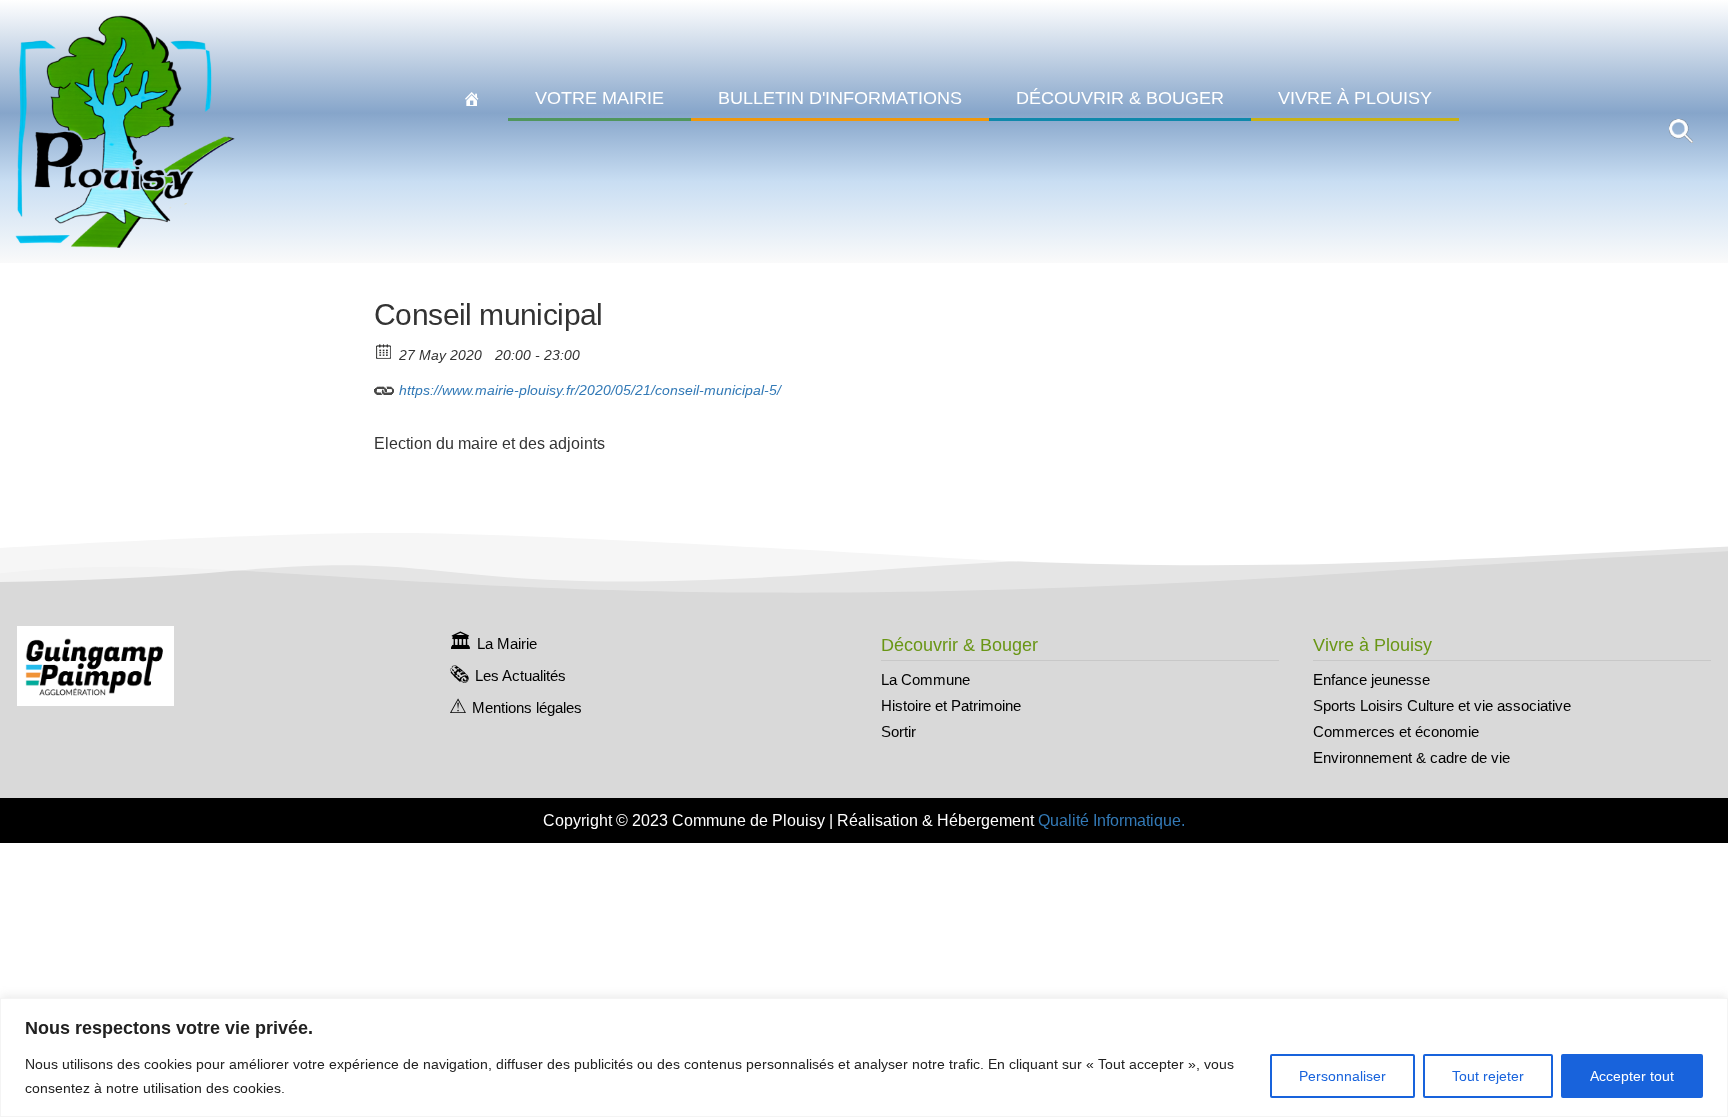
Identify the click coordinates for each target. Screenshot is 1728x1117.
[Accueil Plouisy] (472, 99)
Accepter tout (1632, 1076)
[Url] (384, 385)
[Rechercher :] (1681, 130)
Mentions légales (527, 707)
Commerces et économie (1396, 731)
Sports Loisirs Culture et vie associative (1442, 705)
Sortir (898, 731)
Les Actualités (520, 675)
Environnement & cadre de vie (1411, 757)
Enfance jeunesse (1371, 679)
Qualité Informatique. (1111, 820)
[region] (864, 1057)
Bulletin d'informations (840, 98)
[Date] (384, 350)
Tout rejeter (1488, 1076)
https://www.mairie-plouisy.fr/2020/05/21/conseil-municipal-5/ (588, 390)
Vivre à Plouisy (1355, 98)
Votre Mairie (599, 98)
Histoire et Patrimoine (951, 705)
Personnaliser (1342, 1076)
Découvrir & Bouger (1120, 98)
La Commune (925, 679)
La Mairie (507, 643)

★ ★ ★ ★ ★ ★ ★

Goal of the exercise >>
The copy must reproduce every entry exactly while excluding all pictures.

Answer section >>
Identify the click coordinates for each target. Screenshot is 1728x1117.
[Accueil Plouisy] (472, 99)
Accepter tout (1632, 1076)
[Url] (384, 385)
[Rechercher :] (1681, 130)
Mentions légales (527, 707)
Commerces et économie (1396, 731)
Sports Loisirs Culture et vie associative (1442, 705)
Sortir (898, 731)
Les Actualités (520, 675)
Environnement & cadre de vie (1411, 757)
Enfance jeunesse (1371, 679)
Qualité Informatique. (1111, 820)
[region] (864, 1057)
Bulletin d'informations (840, 98)
[Date] (384, 350)
Tout rejeter (1488, 1076)
https://www.mairie-plouisy.fr/2020/05/21/conseil-municipal-5/ (588, 390)
Vivre à Plouisy (1355, 98)
Votre Mairie (599, 98)
Histoire et Patrimoine (951, 705)
Personnaliser (1342, 1076)
Découvrir & Bouger (1120, 98)
La Commune (925, 679)
La Mairie (507, 643)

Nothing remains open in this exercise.